Loneliness, they tell me, has become a serious health concern — more people are staying single, and the pandemic has been particularly hard on those living alone.
A group at the University of Toledo has shown how emotional support animals benefit owners with chronic mental illness as well as lesser emotional problems.
Other studies show how a workout with your dog amplifies the mood-boosting effect of exercise: people with dogs are four times more likely to get recommended levels of aerobic exercise every week.
I passed this on to The Boss because he grizzles about the drizzle on those wild winter mornings when the rain comes in at eye-level with a brisk southerly behind it — in other words, water off a dog’s back. Now I can tell him it’s for his own good.
One study showed how, after 10 months of dog ownership, people slept better; another concluded that having a pet meant people were less likely to go to the doctor.
It was disappointing to hear a further finding that these positive effects could be gained equally from having a cat or some other kind of pet.
Mind you, given The Boss pats me on the head most days and heads off to work, he’s not taking advantage of all the health benefits I have to offer anyway.
I have proof I could lower his stress levels: snuggling up with me would give him a shot of feel-good hormones and reduce his stress hormone, cortisol. I’d reduce his risk of dying by 31 per cent, according to another study, notwithstanding a flea or two. Or my “piquant breath”, as he calls it.
He’s even missing out at home.
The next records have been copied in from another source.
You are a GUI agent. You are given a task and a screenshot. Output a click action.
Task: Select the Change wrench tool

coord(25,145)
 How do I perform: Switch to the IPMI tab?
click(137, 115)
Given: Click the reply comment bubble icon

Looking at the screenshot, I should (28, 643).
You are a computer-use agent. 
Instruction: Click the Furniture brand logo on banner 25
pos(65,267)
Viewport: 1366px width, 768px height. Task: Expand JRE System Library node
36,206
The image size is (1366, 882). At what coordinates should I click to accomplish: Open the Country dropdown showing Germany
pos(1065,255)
He spent most of the weekend setting up netting to stop the silvereyes from eating his strawberries, although it put him in such a bad mood I didn’t want to be near him anyway.
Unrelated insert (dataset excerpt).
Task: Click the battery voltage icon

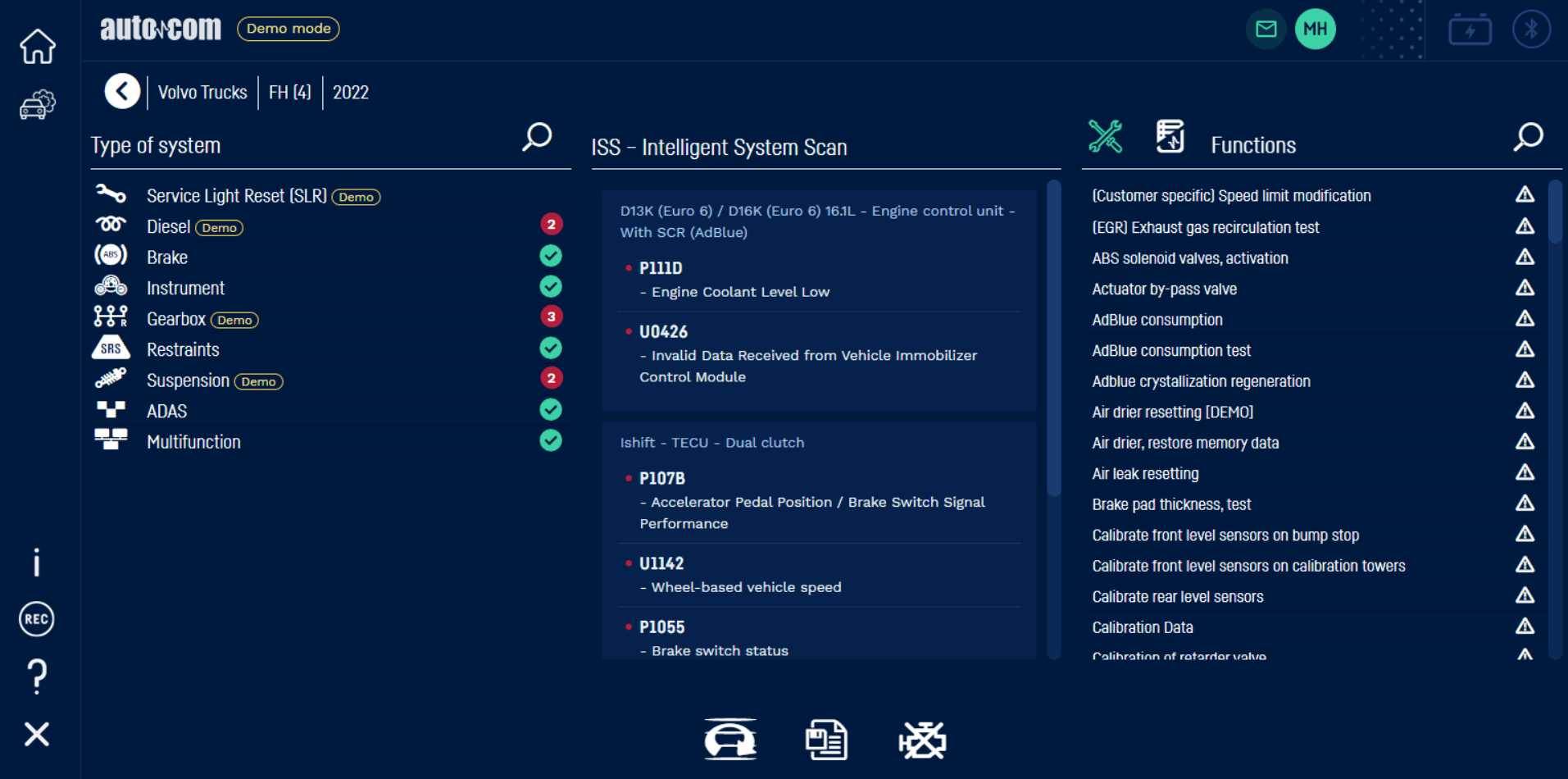Action: [x=1470, y=30]
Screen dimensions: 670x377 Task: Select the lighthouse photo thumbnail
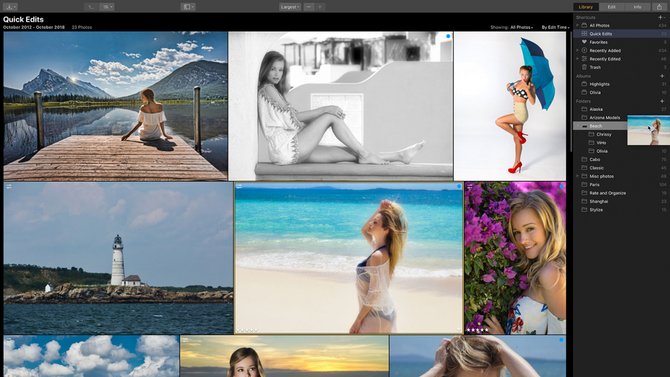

Then I remembered the study saying that people with dogs did better in times of crisis — and this was one of them. He needed me.
What brought him unstuck was catching a couple of the little birds inside the netting and, as he pounced, they executed a neat exit through the netting, shaking their wings with all the concern of departing hitmen.
“Get in the car,” he snapped. It was off to Bunnings to find a finer roll of bird netting. He was muttering threats all the way.
It was hardly a two-way process, with me crying out for a modest dose of oxytocin — the hormone that fills dogs with feelings of love and trust. Dogs light up at the scent of their favourite human, but he wouldn’t see that.
I reckon he’d be just as well off with a guinea pig. Or a goldfish. Woof!